Oh.. one more thing.. The US Government will not censor anything like you mentioned. What better way of distracting people from the fucked up shit they are doing than to spoon feed people stuff like that?

ssh tunnel on nonstandard port

[gatkinso]

This seems a bit obvious... does anybody know how much luck folks have had with this method?

Re:ssh tunnel on nonstandard port

[peterindistantland]

This definitely work. I have no problem using SSH even on the standard port in China. Since ssh is encrypted, deep packet inspection is useless, unless they ban SSH altogether, which they don't.

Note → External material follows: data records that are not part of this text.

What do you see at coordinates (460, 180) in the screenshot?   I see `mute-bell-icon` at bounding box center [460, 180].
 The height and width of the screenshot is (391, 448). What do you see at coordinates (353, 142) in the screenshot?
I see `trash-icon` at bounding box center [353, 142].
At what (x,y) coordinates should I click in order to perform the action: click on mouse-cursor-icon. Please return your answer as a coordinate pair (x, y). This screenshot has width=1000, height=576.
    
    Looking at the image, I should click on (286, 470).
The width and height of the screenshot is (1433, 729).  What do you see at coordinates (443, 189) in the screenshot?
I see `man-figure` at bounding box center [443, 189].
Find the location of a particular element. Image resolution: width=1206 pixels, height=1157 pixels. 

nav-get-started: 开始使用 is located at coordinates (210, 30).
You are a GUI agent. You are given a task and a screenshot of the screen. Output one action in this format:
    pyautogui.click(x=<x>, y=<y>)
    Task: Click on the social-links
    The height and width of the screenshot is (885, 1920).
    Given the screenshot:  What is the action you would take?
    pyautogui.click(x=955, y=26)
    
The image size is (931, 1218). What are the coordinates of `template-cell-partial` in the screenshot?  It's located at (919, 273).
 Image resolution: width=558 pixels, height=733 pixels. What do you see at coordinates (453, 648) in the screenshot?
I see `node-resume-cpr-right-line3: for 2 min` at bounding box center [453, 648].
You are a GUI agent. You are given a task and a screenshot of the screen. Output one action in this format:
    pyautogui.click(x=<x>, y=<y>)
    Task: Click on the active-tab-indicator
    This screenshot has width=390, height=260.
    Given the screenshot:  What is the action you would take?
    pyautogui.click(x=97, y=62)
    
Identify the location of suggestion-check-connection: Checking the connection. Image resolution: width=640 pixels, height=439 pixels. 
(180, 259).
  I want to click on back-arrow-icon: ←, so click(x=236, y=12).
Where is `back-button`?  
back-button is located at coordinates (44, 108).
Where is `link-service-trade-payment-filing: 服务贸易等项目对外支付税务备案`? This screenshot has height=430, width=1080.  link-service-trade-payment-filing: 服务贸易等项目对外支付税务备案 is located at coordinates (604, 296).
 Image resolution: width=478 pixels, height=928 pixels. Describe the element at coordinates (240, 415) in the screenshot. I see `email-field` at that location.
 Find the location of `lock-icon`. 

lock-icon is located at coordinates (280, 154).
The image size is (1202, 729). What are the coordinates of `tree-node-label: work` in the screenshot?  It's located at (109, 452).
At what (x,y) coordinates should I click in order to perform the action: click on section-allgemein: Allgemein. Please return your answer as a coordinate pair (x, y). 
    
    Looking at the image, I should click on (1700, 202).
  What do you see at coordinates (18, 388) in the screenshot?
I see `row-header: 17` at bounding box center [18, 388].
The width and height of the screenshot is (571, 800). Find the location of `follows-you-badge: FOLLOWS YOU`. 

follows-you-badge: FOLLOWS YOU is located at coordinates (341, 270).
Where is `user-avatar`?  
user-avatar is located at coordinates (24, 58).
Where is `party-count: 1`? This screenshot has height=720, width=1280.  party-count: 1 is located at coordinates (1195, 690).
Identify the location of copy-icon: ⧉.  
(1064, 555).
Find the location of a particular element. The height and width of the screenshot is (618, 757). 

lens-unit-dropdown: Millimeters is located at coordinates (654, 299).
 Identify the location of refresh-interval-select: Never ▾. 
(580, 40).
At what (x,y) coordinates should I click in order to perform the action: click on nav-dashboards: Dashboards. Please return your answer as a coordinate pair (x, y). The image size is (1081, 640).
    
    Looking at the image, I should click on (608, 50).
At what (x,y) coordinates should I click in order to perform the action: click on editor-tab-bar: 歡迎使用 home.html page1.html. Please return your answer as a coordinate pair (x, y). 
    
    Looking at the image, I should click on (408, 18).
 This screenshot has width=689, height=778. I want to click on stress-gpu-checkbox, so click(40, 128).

Re:ssh tunnel on nonstandard port

[lakeland]

It works, though it stands out like a sore-thumb.

Re:Fear & Lolling

[icebraining]

Using a VPN service advertised on popular websites seems akin to buying drugs from a guy who advertises at the local police station.

It had to happen eventually

[ALeader71]

As with any war, maneuvers lead to counter maneuvers. Escalation leads to further escalation. The only way to end a war is either by choice (as we did in Vietnam and now in Afghanistan), out maneuvering your enemy (siege of Stalingrad, battle of the Bulge), or if the enemy destroys its own credibility with the people (Iraq insurgency movement).

So good going China, you've managed to shut down TOR. I'm sure you have shared your successes with other "Great Firewall" regimes and those who desire "Great Firewall" status. But those who created TOR gained legitimacy, so they will be back with better weapons and in greater numbers.